Nous pouvons caractériser le rapport du capitalisme avancé au capitalisme de la période en cours comme étant marqué par l’extraction et la destruction, différant assez peu du rapport du capitalisme traditionnel aux économies précapitalistes. De manière extrême, cela peut signifier la paupérisation et l’exclusion d’un nombre croissant d’individus qui cessent d’avoir la moindre valeur en tant que travailleurs et consommateurs. Cela peut vouloir dire aussi aujourd’hui que les acteurs économiques autrefois essentiels au développement de capitalisme, comme les petites bourgeoisies et les bourgeoisies nationales traditionnelles, cessent d’avoir de la valeur pour le système au sens large. Ces tendances ne sont pas anormales, elles ne sont pas non plus le résultat d’une crise ; elles font partie de l’approfondissement systémique des rapports capitalistes en cours. Et il en est de même, je le soutiendrai, de la réduction de l’espace économique, distinct de l’espace financier, en Grèce, en Espagne, aux États-Unis et dans de nombreux autres pays développés.

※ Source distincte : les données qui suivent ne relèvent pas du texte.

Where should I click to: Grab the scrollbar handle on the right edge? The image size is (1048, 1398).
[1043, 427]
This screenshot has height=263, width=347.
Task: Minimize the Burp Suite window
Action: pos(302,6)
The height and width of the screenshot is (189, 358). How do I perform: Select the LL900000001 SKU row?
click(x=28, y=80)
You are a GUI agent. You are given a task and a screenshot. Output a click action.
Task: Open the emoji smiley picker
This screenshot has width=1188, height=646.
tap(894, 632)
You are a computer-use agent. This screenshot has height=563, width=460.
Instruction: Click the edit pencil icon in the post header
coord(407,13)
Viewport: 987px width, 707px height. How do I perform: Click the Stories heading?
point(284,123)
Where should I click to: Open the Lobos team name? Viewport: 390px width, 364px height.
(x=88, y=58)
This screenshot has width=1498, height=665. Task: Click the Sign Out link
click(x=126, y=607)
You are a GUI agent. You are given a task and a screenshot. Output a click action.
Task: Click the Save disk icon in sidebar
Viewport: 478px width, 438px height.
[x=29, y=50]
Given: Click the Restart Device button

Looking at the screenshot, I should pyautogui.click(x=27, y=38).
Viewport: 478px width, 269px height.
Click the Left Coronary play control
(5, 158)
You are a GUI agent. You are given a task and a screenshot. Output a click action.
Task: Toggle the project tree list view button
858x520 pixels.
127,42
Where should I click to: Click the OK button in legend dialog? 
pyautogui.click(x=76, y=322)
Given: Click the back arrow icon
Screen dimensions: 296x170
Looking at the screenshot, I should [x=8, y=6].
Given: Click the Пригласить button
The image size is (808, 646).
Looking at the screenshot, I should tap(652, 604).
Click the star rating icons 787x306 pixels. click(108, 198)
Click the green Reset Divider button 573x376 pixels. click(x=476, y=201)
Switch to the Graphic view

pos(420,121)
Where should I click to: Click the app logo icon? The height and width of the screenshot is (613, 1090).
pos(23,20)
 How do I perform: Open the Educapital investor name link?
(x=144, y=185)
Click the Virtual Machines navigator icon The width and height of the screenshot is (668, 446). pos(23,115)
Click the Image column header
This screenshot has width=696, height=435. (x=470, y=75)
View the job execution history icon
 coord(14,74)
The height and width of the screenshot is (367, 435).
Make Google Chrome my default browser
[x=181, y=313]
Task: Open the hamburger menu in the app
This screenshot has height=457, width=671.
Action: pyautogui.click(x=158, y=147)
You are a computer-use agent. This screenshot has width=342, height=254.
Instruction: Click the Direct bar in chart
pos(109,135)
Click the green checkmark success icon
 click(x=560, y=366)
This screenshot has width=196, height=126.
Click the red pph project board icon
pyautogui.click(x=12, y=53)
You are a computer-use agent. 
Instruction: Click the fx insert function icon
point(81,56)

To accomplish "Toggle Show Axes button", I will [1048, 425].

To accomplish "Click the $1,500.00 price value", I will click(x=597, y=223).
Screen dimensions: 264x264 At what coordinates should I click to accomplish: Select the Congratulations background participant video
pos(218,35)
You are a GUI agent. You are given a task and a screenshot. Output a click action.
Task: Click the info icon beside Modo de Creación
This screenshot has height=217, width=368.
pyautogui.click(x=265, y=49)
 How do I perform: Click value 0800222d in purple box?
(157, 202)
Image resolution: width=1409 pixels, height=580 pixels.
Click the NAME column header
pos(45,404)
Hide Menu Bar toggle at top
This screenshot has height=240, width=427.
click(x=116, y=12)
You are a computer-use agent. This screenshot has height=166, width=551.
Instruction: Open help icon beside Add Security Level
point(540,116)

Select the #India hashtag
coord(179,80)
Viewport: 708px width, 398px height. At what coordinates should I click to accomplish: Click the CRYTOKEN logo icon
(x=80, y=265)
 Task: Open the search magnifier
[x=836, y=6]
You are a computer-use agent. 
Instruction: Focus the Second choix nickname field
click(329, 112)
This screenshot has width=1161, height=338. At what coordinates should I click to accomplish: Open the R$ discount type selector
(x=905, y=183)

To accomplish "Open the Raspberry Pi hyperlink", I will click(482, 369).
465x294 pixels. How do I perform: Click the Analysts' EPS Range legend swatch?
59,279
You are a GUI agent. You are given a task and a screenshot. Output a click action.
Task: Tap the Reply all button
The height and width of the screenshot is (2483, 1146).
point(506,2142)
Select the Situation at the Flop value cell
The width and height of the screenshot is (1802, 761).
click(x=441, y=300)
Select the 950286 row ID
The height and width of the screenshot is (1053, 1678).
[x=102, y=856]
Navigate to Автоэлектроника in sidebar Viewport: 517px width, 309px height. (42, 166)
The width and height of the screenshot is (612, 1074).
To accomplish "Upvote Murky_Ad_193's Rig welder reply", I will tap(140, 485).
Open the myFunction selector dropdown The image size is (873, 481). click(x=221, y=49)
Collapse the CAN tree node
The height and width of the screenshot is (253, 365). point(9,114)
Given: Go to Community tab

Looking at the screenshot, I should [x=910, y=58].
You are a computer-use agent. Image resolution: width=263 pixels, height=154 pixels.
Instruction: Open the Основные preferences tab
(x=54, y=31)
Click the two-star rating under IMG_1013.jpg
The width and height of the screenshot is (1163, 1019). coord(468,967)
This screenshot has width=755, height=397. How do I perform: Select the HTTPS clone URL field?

Les individus en tant que consommateurs et travailleurs jouent un rôle diminué dans les profits de toute une gamme d’activité économiques. Par exemple, dans la perspective du capitalisme d’aujourd’hui, les ressources naturelles d’une grande partie de l’Afrique, de l’Amérique latine et de l’Asie centrale sont plus importantes que les populations vivant sur ces territoires en tant que travailleurs ou consommateurs. Ce qui veut dire que la période que nous vivons n’est pas tout à fait comparable aux formes antérieures du capitalisme qui faisait fortune grâce à l’expansion accélérée d’une classe moyenne travailleuse et prospère. Maximiser la consommation des ménages était une dynamique cruciale de la période antérieure, comme c’est le cas aujourd’hui dans les économies dites émergentes. Mais, dans l’ensemble, elle n’est plus le moteur stratégique et systématique qu’elle a été pendant la plus grande partie du XXe siècle.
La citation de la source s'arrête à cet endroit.